【論文解説】単球におけるY染色体のモザイク欠損は経カテーテル大動脈弁置換術後の生存率の低下と関連する

European Heart Journal (2023) 00, 1–10

背景:Y染色体のモザイク欠損(LOY)は後天的な変異として最も一般的であり、加齢や環境因子(喫煙など)とともに増加する。これまでアルツハイマー病や心不全、悪性腫瘍の予後と関連があると言われている。Y染色体のモザイク欠損について、これまで言われていることは、Mφの増殖、TGFβ、線維芽細胞の活性化・増殖、線維化に関わると言われている。

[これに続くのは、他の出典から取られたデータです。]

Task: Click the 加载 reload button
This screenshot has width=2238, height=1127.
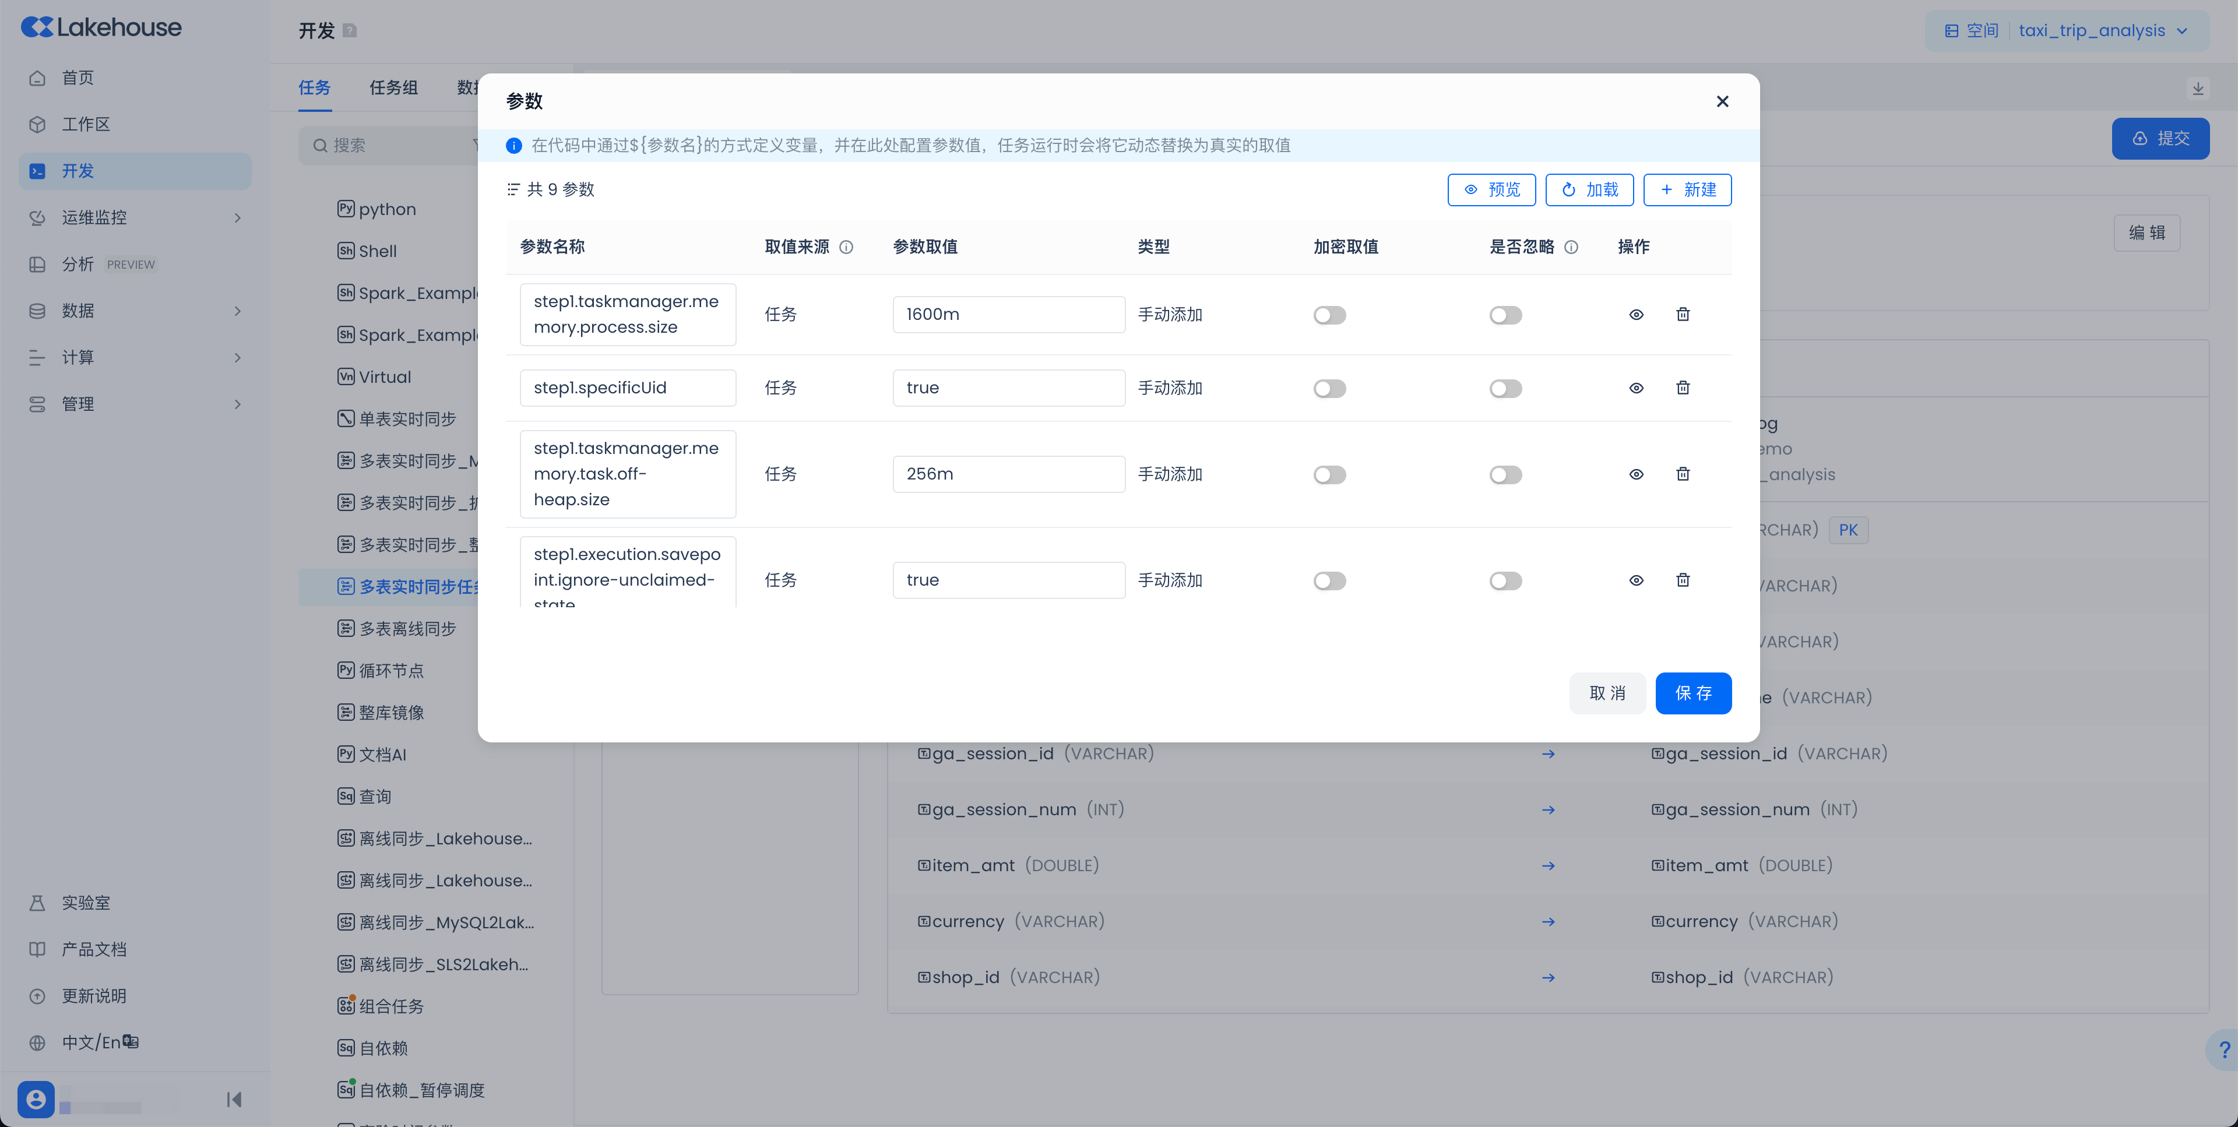Action: pos(1589,189)

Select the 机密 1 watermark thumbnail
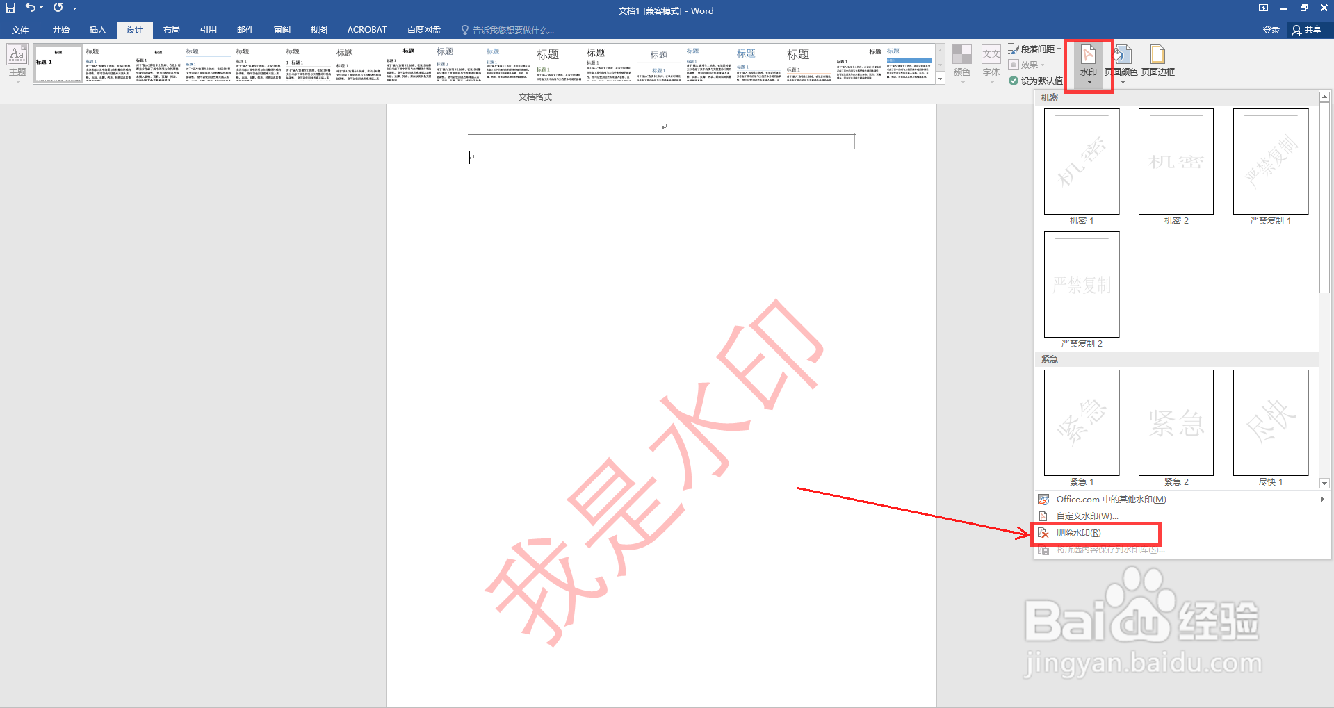click(1080, 161)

目的:血液細胞におけるY染色体のモザイク欠損(LOY)は、最も一般的な後天的変異であり、年齢とともに増加し、心血管疾患と関連している。Y染色体の欠損は、加齢に伴う代表的な疾患である大動脈弁狭窄症の結果を模倣したマウス実験において、心臓の線維化を誘導する。心臓の線維化は、経カテーテル大動脈弁置換術(TAVR)後でも死亡率の主要な決定要因となっている。TAVRを受けた男性において、LOYが長期予後に影響を与えるという仮説が立てられた。

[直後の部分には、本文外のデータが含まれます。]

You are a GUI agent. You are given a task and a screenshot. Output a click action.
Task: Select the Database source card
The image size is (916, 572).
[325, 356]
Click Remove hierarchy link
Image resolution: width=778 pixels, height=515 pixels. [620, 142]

方法と結果:末梢血細胞のDNAを用いたデジタルPCR法により、TaqManを用いてAMELX遺伝子とAMELY遺伝子の間の6bpの配列差をターゲットとしてLOY(Y/X比)を評価した。Y染色体を欠く単球の遺伝子シグネチャーをscRNAseqで解読した。TAVR を成功させた進行性大動脈弁狭窄症の男性 362 例において,LOY は -4%~83.4% であり,48% の患者で 10%超であった.3年死亡率はLOYが高くなるにつれて増加した。ROC曲線解析により、死亡率を予測するための最適なカットオフ値はLOY>17%であった。多変量解析では、LOYは追跡調査中の死亡の有意な(P < 0.001)独立予測因子として残った。scRNAseqでは、LOY単球がトランスフォーミング成長因子(TGF)β関連シグナルの発現を増加させる一方で、TGFβ阻害経路の発現は低下しており、線維化促進遺伝子シグネチャーが明らかになった。

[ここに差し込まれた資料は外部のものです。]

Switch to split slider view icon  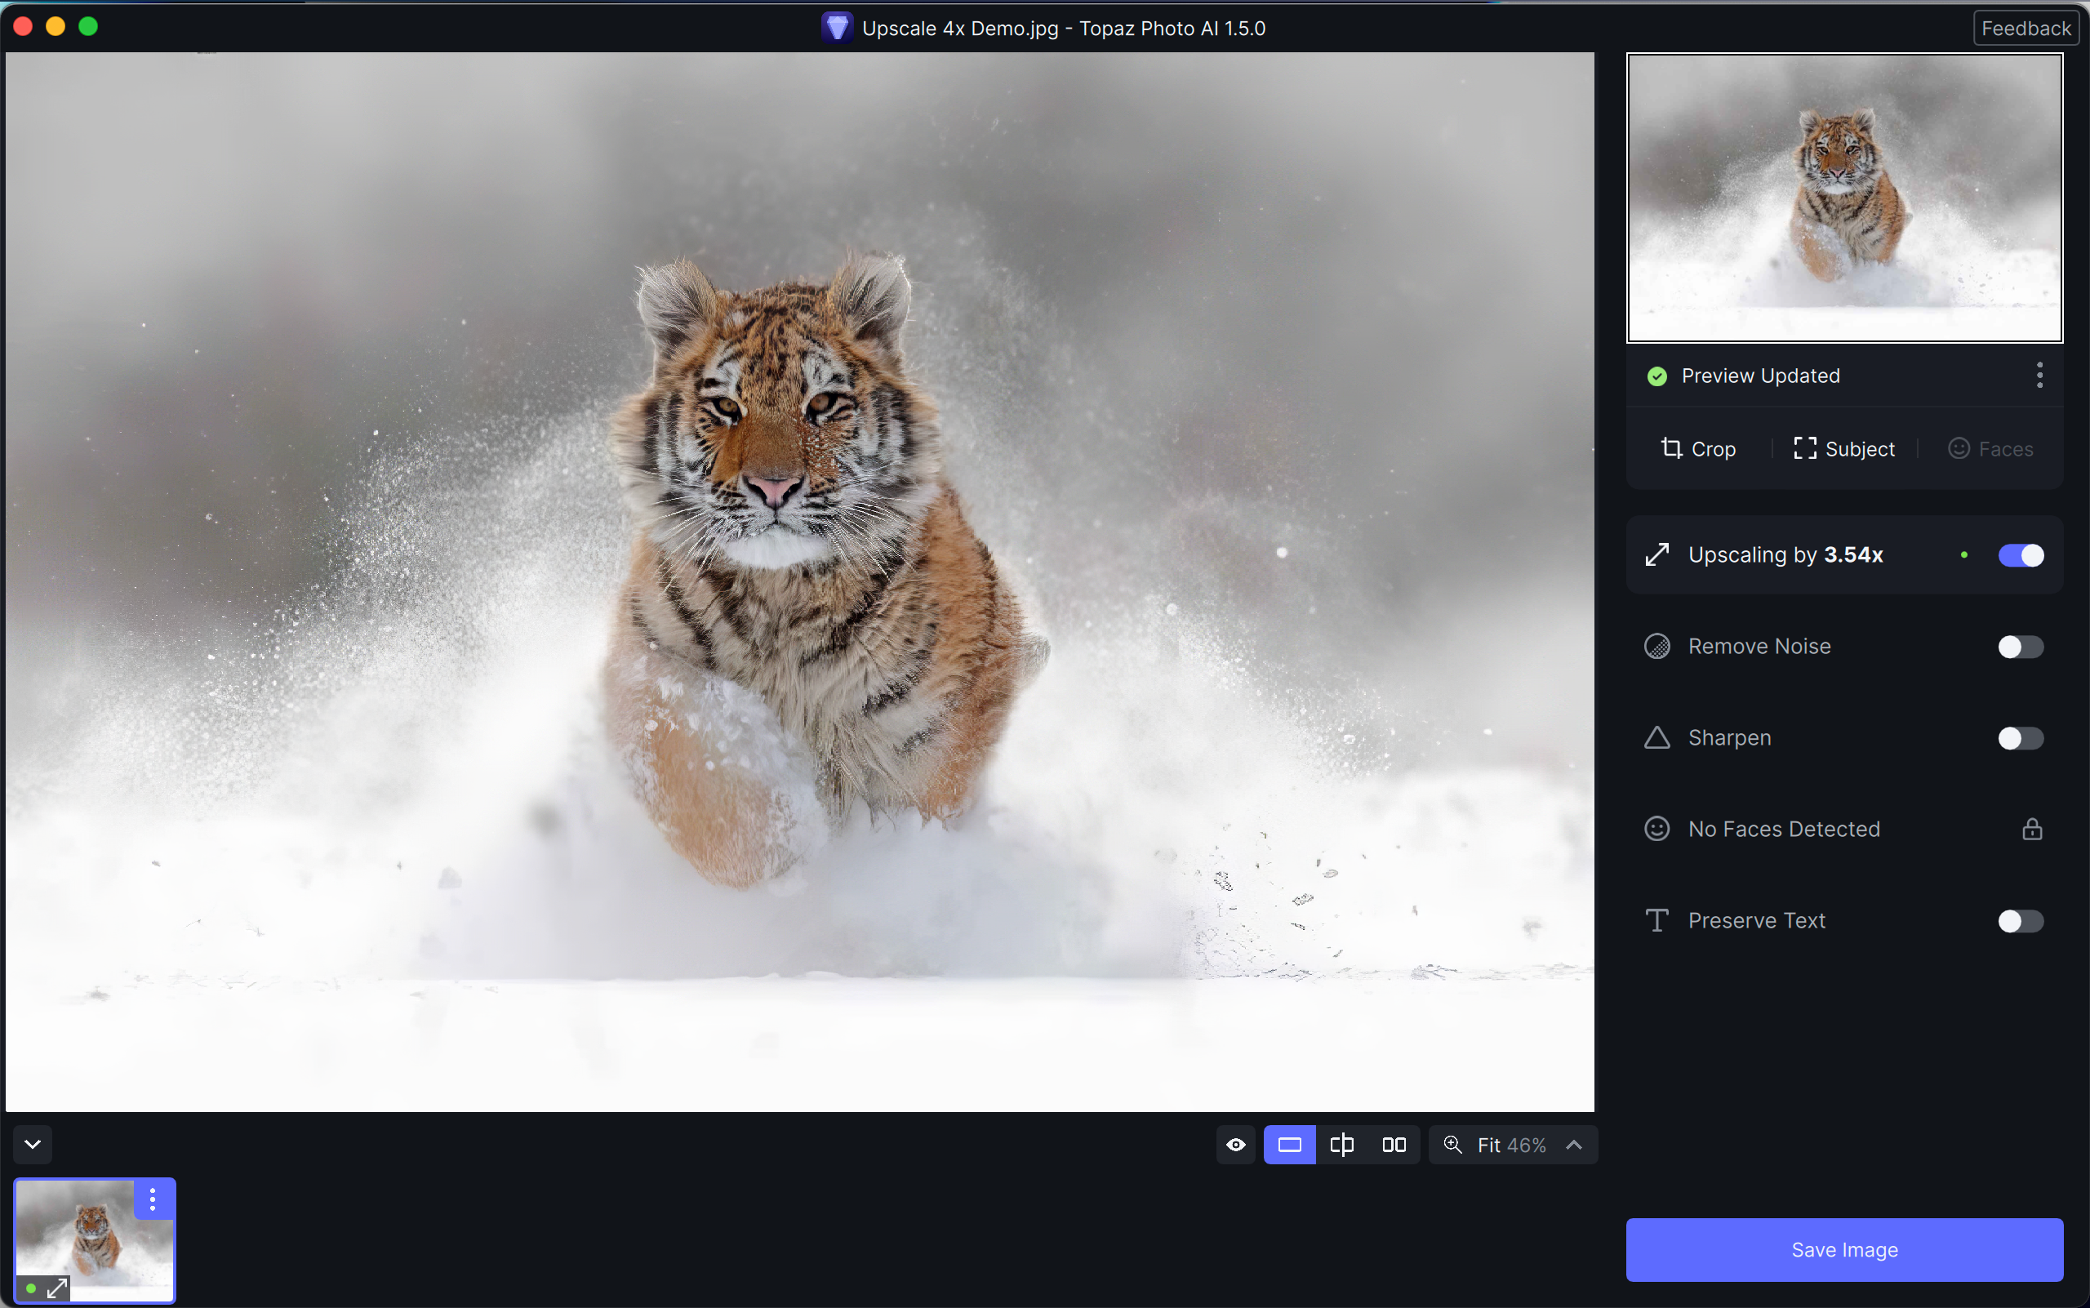pyautogui.click(x=1342, y=1145)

結論:本研究は、血液細胞におけるLOYが、TAVR後であっても長期生存率を深く損なうことに関連することを示した最初の研究である。メカニズム的には、血液循環するLOY単球をTGFβシグナル経路に感作するプロ線維化遺伝子シグネチャーは、TAVRを受けた男性に観察されたLOYの影響に寄与する心筋線維化の明確な影響を支持するものであった。

本論文結果からの派生:

  LOYが増加した男性を特定することは、新たなリスク指標を提供し、びまん性心線維症がTAVR後の生存率低下の主要な決定要因である重度の大動脈弁狭窄症患者において、特定の抗線維化療法に優れた反応を示す治療戦略を可能にするかもしれない。

以下のことがDiscussionされました。

  • Y欠損が多い症例もそうでない症例も、TAVRを受けるほど生存しており、かつCOPD、冠動脈疾患、脳卒中などの背景疾患に明確な差がないことから、臨床的な意義はどこまであるか。
  • Y欠損が“線維化”に影響すると言われているが、本当に線維化だけの問題なのか、幹細胞の機能不全が循環器のend-stageに影響しているのではないか。
  • 加齢や環境因子によりY欠損が起こる機序は何か。
  • 心筋のみならず、腎臓など他臓器への影響はどこまで判明しているのか。